Pixel coordinate grounding data:
▬▬▬
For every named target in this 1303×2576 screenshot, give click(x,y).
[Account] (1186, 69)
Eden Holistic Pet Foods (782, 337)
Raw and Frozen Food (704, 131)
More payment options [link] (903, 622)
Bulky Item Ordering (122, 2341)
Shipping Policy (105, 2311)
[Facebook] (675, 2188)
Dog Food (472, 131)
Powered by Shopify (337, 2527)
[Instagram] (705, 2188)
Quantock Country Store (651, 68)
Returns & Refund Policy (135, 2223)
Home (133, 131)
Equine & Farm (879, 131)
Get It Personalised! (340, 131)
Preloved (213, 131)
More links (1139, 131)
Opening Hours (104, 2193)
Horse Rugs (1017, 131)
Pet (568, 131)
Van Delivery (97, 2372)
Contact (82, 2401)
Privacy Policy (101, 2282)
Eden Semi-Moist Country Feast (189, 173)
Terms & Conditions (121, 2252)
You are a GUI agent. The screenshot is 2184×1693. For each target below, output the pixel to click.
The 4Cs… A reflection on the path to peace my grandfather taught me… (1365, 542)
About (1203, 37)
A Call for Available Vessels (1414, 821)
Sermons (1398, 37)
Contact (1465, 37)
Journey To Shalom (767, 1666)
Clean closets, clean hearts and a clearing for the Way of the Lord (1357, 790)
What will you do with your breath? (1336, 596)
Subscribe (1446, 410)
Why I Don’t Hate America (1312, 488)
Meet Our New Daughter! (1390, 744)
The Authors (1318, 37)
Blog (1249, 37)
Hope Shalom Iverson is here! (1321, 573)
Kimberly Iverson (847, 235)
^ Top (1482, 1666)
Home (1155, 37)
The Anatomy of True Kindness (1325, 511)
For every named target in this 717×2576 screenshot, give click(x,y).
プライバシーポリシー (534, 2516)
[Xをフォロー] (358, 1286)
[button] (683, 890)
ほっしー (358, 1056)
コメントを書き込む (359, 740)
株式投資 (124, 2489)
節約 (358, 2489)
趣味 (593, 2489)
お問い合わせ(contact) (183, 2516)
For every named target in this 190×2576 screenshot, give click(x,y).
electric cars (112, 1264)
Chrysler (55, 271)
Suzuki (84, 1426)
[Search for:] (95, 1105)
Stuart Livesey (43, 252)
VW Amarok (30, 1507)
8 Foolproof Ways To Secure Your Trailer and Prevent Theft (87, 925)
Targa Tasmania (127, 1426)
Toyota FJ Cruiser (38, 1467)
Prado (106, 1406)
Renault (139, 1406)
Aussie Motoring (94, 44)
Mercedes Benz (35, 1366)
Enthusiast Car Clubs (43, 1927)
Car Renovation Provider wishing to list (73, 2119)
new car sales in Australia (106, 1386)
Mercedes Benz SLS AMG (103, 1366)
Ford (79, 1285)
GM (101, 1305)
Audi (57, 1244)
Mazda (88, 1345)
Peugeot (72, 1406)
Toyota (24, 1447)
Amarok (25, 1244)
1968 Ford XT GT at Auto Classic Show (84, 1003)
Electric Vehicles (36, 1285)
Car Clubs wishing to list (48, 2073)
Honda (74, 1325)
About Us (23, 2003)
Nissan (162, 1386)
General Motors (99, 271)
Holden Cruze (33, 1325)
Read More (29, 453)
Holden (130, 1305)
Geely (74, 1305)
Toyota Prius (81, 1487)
▬▬▬
**Work to be completed**
Output every record without changing any wording.

**Answer box**
For every named target in this 1303×2576 screenshot, give click(x,y).
[Account] (1186, 69)
Eden Holistic Pet Foods (782, 337)
Raw and Frozen Food (704, 131)
More payment options [link] (903, 622)
Bulky Item Ordering (122, 2341)
Shipping Policy (105, 2311)
[Facebook] (675, 2188)
Dog Food (472, 131)
Powered by Shopify (337, 2527)
[Instagram] (705, 2188)
Quantock Country Store (651, 68)
Returns & Refund Policy (135, 2223)
Home (133, 131)
Equine & Farm (879, 131)
Get It Personalised! (340, 131)
Preloved (213, 131)
More links (1139, 131)
Opening Hours (104, 2193)
Horse Rugs (1017, 131)
Pet (568, 131)
Van Delivery (97, 2372)
Contact (82, 2401)
Privacy Policy (101, 2282)
Eden Semi-Moist Country Feast (189, 173)
Terms & Conditions (121, 2252)
You are a GUI agent. The screenshot is 2184×1693. For each target below, output the pixel to click.
The 4Cs… A reflection on the path to peace my grandfather taught me… (1365, 542)
About (1203, 37)
A Call for Available Vessels (1414, 821)
Sermons (1398, 37)
Contact (1465, 37)
Journey To Shalom (767, 1666)
Clean closets, clean hearts and a clearing for the Way of the Lord (1357, 790)
What will you do with your breath? (1336, 596)
Subscribe (1446, 410)
Why I Don’t Hate America (1312, 488)
Meet Our New Daughter! (1390, 744)
The Authors (1318, 37)
Blog (1249, 37)
Hope Shalom Iverson is here! (1321, 573)
Kimberly Iverson (847, 235)
^ Top (1482, 1666)
Home (1155, 37)
The Anatomy of True Kindness (1325, 511)
For every named target in this 717×2576 screenshot, give click(x,y).
プライバシーポリシー (534, 2516)
[Xをフォロー] (358, 1286)
[button] (683, 890)
ほっしー (358, 1056)
コメントを書き込む (359, 740)
株式投資 (124, 2489)
節約 (358, 2489)
趣味 (593, 2489)
お問い合わせ(contact) (183, 2516)
For every named target in this 190×2576 screenshot, give click(x,y).
electric cars (112, 1264)
Chrysler (55, 271)
Suzuki (84, 1426)
[Search for:] (95, 1105)
Stuart Livesey (43, 252)
VW Amarok (30, 1507)
8 Foolproof Ways To Secure Your Trailer and Prevent Theft (87, 925)
Targa Tasmania (127, 1426)
Toyota FJ Cruiser (38, 1467)
Prado (106, 1406)
Renault (139, 1406)
Aussie Motoring (94, 44)
Mercedes Benz (35, 1366)
Enthusiast Car Clubs (43, 1927)
Car Renovation Provider wishing to list (73, 2119)
new car sales in Australia (106, 1386)
Mercedes Benz SLS AMG (103, 1366)
Ford (79, 1285)
GM (101, 1305)
Audi (57, 1244)
Mazda (88, 1345)
Peugeot (72, 1406)
Toyota (24, 1447)
Amarok (25, 1244)
1968 Ford XT GT at Auto Classic Show (84, 1003)
Electric Vehicles (36, 1285)
Car Clubs wishing to list (48, 2073)
Honda (74, 1325)
About Us (23, 2003)
Nissan (162, 1386)
General Motors (99, 271)
Holden Cruze (33, 1325)
Read More (29, 453)
Holden (130, 1305)
Geely (74, 1305)
Toyota Prius (81, 1487)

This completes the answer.